Task:
Extract each line of the listing that contains the string "button".

─── Source material ───

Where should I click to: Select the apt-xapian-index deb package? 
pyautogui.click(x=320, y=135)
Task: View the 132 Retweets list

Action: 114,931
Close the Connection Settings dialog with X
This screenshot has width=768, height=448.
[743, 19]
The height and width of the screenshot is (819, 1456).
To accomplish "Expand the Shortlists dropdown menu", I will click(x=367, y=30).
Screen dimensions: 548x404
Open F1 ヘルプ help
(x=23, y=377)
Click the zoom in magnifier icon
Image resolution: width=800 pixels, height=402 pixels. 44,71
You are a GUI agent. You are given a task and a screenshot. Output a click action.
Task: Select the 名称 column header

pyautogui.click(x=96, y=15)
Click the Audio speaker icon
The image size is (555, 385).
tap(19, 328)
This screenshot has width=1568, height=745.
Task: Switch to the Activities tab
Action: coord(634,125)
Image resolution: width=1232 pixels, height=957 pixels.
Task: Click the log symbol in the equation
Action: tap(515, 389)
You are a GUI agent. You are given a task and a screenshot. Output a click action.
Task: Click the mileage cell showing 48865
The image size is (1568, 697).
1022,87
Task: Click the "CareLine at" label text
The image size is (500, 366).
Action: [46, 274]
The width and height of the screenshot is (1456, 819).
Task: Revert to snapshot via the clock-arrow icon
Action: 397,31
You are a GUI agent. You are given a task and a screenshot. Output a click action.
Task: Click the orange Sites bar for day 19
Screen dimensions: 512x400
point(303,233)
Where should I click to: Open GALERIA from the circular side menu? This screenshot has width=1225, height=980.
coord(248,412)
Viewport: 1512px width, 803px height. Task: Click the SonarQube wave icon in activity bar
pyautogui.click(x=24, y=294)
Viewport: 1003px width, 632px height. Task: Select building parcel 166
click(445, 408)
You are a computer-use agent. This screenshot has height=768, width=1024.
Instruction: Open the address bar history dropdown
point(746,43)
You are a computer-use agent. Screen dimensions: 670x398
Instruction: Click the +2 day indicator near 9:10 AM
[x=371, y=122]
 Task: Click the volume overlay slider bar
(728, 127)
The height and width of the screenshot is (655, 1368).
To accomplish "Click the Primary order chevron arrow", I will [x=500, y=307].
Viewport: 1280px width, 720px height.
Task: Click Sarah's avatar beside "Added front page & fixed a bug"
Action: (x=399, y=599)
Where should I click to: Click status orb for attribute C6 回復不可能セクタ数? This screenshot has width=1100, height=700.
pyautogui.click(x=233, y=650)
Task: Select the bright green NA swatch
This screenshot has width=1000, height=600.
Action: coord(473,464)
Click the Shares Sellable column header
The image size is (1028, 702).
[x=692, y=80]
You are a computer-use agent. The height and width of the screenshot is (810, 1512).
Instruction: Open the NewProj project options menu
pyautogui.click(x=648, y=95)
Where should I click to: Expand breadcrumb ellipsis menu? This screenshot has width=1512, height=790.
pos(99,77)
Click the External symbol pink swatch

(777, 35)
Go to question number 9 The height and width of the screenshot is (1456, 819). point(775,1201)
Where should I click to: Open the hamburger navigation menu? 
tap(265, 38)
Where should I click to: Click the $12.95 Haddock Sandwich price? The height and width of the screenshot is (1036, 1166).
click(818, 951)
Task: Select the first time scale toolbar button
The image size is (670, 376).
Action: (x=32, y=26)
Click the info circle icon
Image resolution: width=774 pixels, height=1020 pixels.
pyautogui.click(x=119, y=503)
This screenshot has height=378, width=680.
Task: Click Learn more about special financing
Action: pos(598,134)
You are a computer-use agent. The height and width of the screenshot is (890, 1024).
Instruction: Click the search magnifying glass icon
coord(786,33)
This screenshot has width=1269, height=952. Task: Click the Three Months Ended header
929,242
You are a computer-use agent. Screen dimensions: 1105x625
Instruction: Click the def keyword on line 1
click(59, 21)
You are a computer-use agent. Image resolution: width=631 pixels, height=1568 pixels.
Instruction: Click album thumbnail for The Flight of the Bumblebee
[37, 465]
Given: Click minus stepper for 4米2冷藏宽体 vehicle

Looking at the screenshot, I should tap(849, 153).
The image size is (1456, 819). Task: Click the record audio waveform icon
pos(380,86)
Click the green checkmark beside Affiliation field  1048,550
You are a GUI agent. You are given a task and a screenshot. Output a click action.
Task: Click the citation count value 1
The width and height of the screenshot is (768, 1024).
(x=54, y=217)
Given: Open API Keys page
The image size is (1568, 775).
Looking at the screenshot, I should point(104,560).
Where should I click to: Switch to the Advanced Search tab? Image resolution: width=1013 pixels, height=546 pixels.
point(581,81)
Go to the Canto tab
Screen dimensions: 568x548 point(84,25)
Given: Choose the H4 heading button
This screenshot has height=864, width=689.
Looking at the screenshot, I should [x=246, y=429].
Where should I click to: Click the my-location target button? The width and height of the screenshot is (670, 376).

───

Expected output:
Task: Select the first time scale toolbar button
Given: Choose the H4 heading button
Where should I click to: Click the my-location target button? The width and height of the screenshot is (670, 376).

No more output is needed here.